Bir ikindi vakitleriydi. Güneşli bir gündü. Araç ilçesine ulaşıp otomobili bir yere park edip, caddesiyle birlikte fotoğrafını çektim. Sonunda konaklamak için öğretmenevine gitmeyi kararlaştırdım.
İlk işim Araç Öğretmenevi neredeydi onu öğrenecektim. Sokakta tek başıma yürürken karşıdan biri geliyordu. Ona önce selam verip “Öğretmenevi nerede?” dedim. Bana “Öğretmen misiniz?” diye sordu. Ben de “Emekli öğretmenim” dedim. Sorduğum kişi de emekli bir öğretmenmiş. Sonradan adının Abdullah Kütükoğlu olduğunu öğrendiğim öğretmenimizle birbirimize telefonlarımızı verdik. Bana yardımcı olmak için beraberce öğretmenevine vardık.
Kalmayı düşündüğümüz yer depremden dolayı doluymuş. Yapılacak bir şey yoktu. Abdullah Kütükoğlu ile vedalaştık.

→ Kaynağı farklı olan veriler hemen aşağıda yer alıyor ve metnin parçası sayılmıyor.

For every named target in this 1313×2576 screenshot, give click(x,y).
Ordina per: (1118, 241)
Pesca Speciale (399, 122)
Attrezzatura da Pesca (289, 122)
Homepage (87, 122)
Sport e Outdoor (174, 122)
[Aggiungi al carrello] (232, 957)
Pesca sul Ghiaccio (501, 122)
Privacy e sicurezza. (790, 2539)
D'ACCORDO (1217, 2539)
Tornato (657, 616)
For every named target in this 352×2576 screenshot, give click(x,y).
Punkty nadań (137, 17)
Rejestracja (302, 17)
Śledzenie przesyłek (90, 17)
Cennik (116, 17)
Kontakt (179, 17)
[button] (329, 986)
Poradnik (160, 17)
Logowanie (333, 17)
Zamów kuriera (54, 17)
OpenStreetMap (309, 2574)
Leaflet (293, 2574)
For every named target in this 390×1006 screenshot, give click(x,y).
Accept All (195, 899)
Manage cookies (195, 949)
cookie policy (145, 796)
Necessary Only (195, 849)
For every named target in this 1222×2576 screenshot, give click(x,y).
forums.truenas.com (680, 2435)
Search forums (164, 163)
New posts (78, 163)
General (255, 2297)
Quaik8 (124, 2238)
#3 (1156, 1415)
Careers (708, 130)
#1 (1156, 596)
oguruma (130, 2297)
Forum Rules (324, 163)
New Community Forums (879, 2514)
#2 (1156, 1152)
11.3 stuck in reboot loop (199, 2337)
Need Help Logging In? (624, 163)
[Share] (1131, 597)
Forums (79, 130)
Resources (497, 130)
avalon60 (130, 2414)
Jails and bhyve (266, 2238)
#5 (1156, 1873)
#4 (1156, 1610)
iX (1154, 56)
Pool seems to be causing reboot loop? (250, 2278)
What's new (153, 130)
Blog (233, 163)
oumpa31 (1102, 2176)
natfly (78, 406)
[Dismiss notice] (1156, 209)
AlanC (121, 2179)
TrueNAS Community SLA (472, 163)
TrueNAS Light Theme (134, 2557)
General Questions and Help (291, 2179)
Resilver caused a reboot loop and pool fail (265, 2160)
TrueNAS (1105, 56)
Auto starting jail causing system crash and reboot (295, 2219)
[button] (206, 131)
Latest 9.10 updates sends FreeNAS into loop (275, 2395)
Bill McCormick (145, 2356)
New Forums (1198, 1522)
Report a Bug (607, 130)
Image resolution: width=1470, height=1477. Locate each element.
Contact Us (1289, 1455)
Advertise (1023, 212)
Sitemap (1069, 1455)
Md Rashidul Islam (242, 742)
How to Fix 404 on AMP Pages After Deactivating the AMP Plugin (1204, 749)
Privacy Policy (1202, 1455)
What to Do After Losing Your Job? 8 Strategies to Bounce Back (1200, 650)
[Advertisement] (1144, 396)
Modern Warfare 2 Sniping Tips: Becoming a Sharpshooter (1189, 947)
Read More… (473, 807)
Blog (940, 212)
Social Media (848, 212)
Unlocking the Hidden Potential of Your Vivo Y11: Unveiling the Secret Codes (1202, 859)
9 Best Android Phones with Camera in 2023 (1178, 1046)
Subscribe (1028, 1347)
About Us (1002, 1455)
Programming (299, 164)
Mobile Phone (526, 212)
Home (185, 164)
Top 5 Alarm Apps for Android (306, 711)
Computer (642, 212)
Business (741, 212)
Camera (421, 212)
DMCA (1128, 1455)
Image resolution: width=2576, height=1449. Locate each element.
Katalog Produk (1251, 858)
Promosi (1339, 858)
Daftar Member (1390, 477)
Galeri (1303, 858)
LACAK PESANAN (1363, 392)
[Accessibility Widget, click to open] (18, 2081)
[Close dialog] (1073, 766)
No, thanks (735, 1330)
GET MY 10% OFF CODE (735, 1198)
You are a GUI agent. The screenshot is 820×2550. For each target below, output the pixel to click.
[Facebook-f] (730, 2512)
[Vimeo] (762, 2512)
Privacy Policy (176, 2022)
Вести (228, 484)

Ayrılırken “Beni durumdan haberdar et!” dedi.
İlk işim bir otel aramak oldu. İlk rastladığım üç yıldızlı bir oteldi. İçeri girip görevlilere yer aradığımı söyleyince bana yer olmadığını söylediler. Akşam yaklaşıyordu. Hemen Abdullah Kütükoğlu öğretmeni aradım. “Otelde de yerin olmadığını” söyledim. Başka ilçeye gitmeye karar verdim. Ancak Abdullah Kütükoğlu bana bir yer daha söyledi. Şehirden biraz uzakmış. “Bir de oraya bak yoksa öyle gidersin” dedi.
Tarif edilen yere otomobil ile 15 dakika civarında vardım. Anayoldan çıkıp tarif edilen yere doğru gitmeye başladım. Etraf ağaçlıklıydı. Yakınlarda bina falan yoktu. Ama ben hala gidiyordum. Sonra tek katlı ahşap binalara rastladım. Hava kararmaya yüz tutmuştu. Esrarengiz bir ortamdı. Görünürde kimsecikler yoktu. Ne yapacağımı düşünüyordum. Arabadan indim etrafta yürüdüm yine kimseyi göremedim. Sonunda dönmeye karar verdim.
Arabanın koltuğuna oturduğumda ağaçlı, ahşap yapıların olduğu, insanların olmadığı kararmaya yüz tutmuş bir akşamüstü geri nasıl döneceğimi planlıyordum. Durduğum yer fazla geniş değildi. Manevra yapmak için biraz uğraşmam gerekecekti.
Tam arabayı çalıştırmıştım ki dikiz aynasından benim tarafa doğru yürüyen birini gördüm. Ürpermedim desem yalan olmaz. Otomobilin yönü gideceğim yere göre ters olduğu için seri hareket edemezdim. Adam tam yanıma yaklaşınca camı indirmemi işaret etti.
Kararmış bir hava, tek ü tenha bir yer, bir kişi ve bana camı indirmemi işaret ediyor…
Mecburen emre itaat ettim. Camı indirdiğimde adam telefona hitabı şöyleydi: “Evet plakası 52 taşıtın…”
Korku filmleri gibi… Evet, 52 plakalı bir taşıtaydım. Adam telefonu kapattı. Bana doğru baktı, baktı… Sonra “Kalmak için yer arayan siz misiniz?” dedi. Ben de zoraki “evet” dedim. Ve ardından “Bir kişilik yeriniz var mı?” dedim. Bana olumlu cevap verince arabadan indim. Meğer Abdullah Kütükoğlu gerekli irtibatı kurmuş ve bana Araç'ta kalacak yeri ayarlamış. Kendisine iki sene sonra bir defa daha teşekkür ederim.
Ne yalan söyleyeyim o gece üstümü soyunmadan yattım. Tek isteğim gün ışıklarını görmekti. Neyse sabah olunca günün ışığı bulunduğum yer de dâhil olmak üzere bütün Araç'ı ışıttı. Ve ben kaldığım yerden seyahatime devam etmek için yola koyuldum.